◆ **WHAT TO WORK ON**
Each line in the listing below that holds "computer" should be counted; reply with that number only.

◆ **PROVIDED INFORMATION**
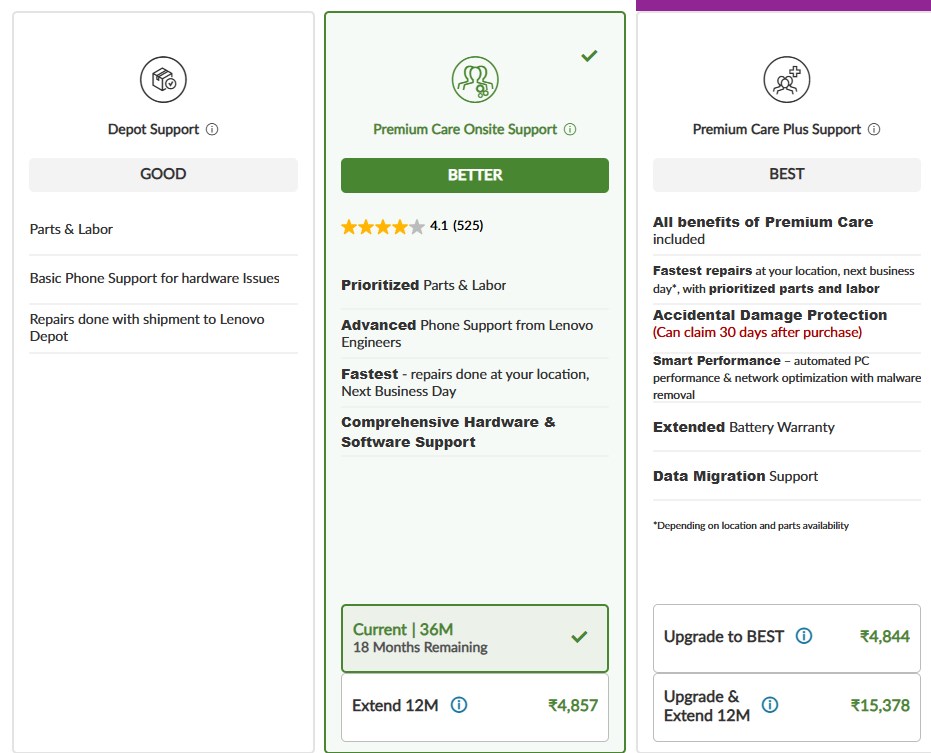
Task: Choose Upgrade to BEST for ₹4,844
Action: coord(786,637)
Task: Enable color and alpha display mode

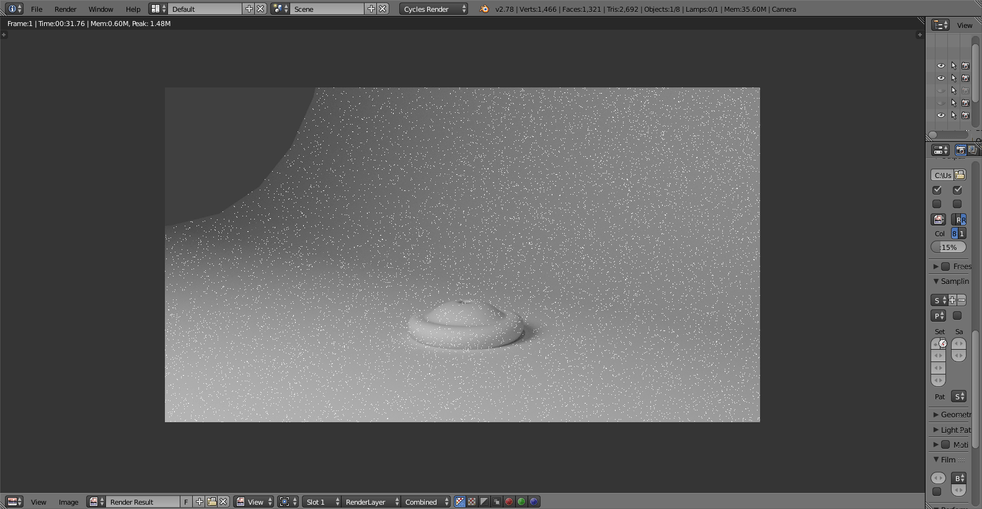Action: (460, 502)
...
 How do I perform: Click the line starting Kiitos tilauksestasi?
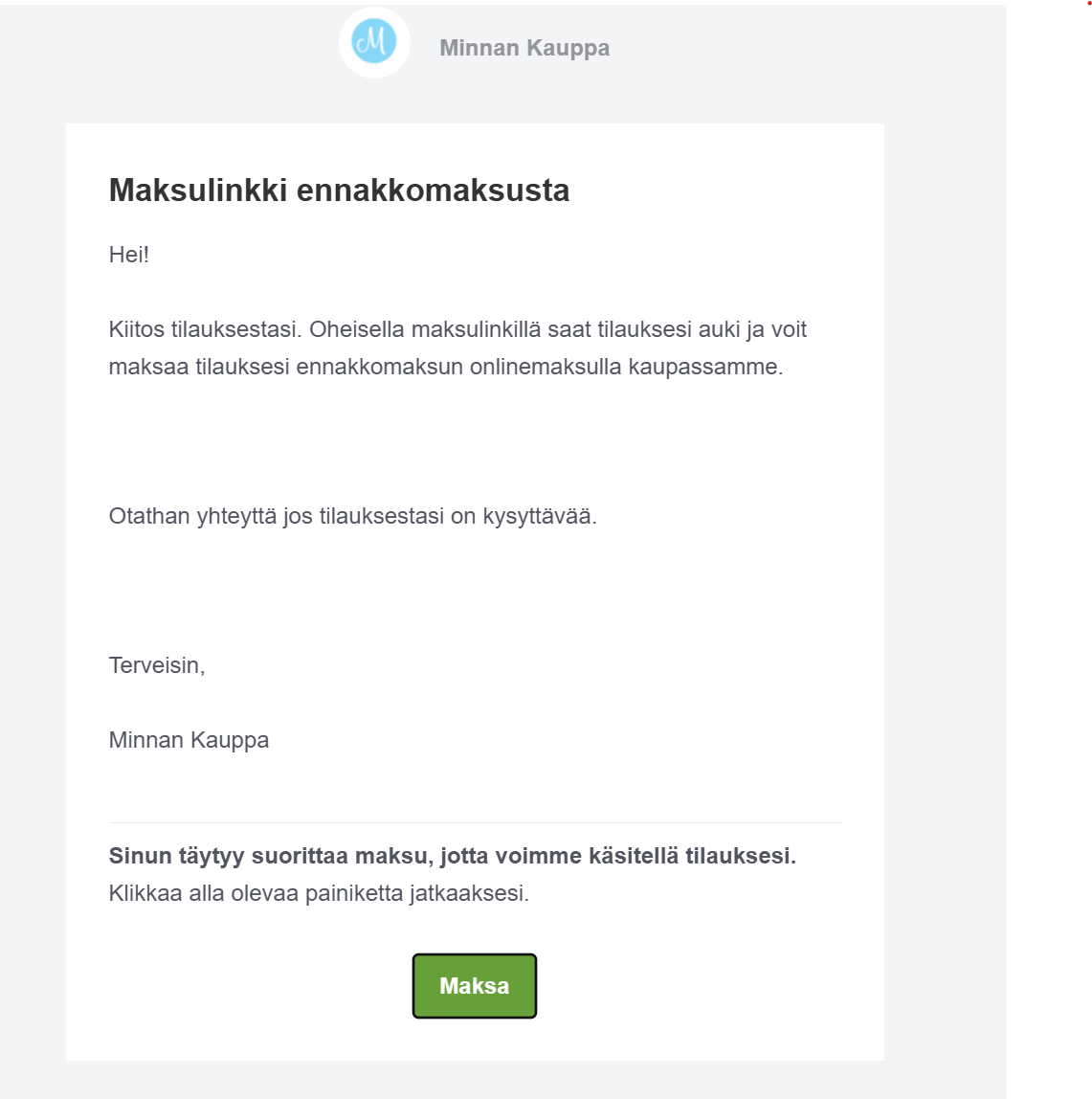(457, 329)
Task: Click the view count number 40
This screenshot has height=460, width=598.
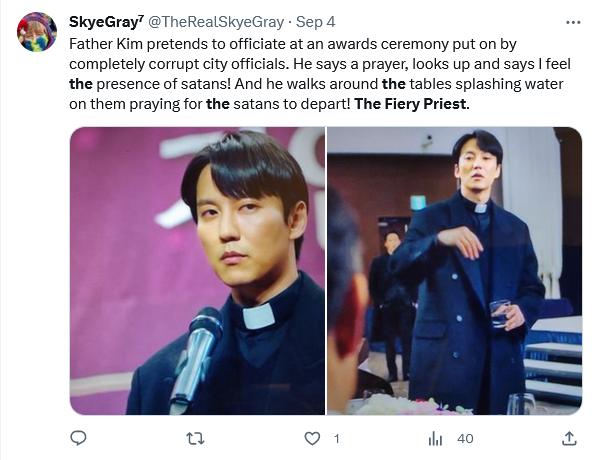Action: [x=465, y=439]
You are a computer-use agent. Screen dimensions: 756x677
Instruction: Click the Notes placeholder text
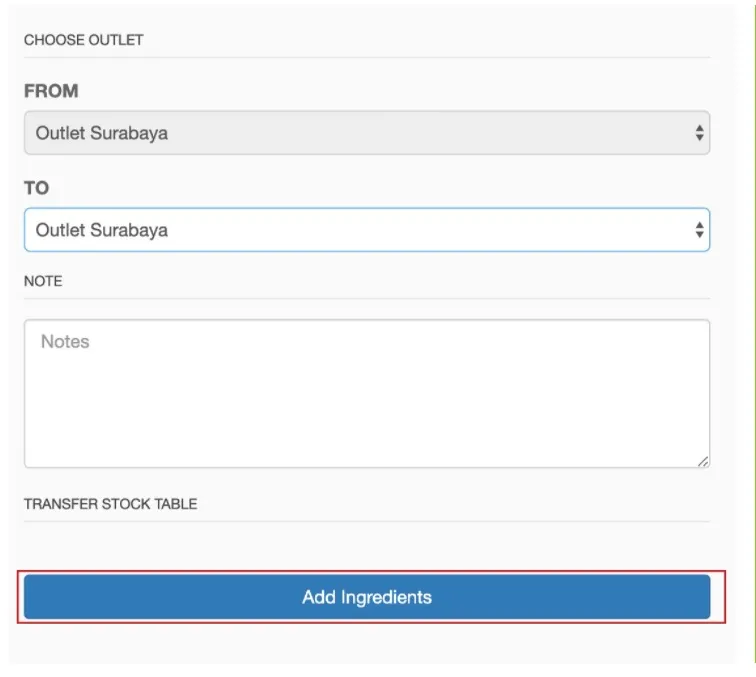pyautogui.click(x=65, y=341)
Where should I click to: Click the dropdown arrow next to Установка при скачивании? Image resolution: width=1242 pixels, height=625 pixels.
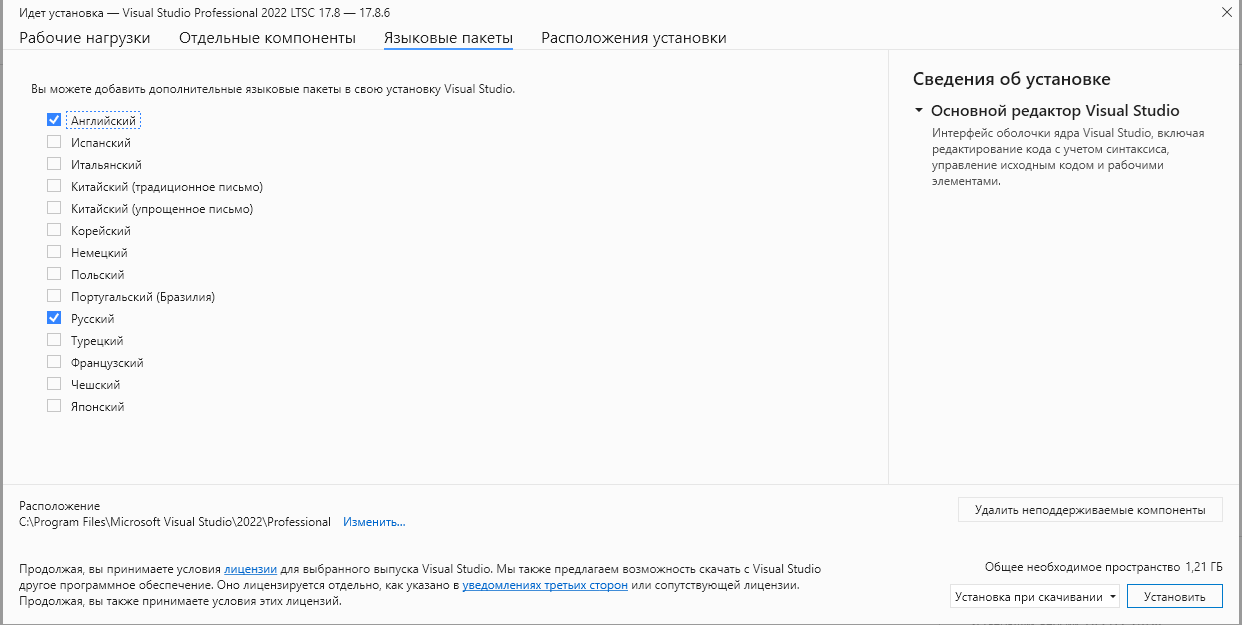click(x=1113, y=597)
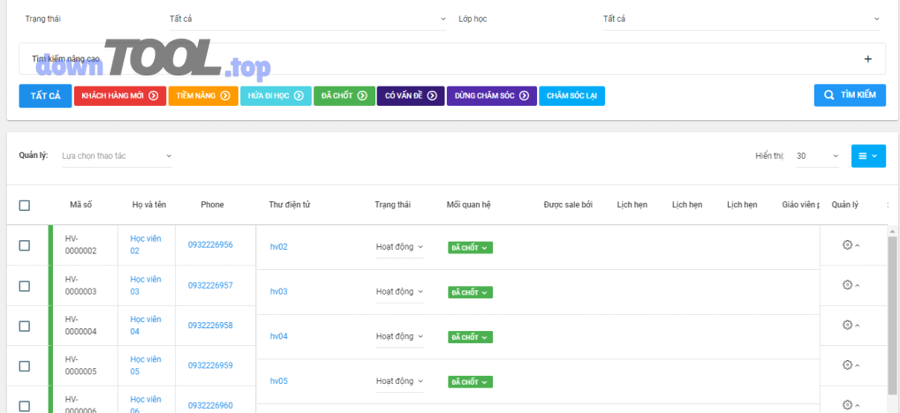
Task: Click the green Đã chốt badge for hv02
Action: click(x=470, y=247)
* * *
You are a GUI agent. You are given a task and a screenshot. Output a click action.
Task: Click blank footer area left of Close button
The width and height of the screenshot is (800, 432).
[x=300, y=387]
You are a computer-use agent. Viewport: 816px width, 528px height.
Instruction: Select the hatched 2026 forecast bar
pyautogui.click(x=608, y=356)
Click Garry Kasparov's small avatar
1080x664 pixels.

◆ **SOLUTION TO THIS PROBLEM**
2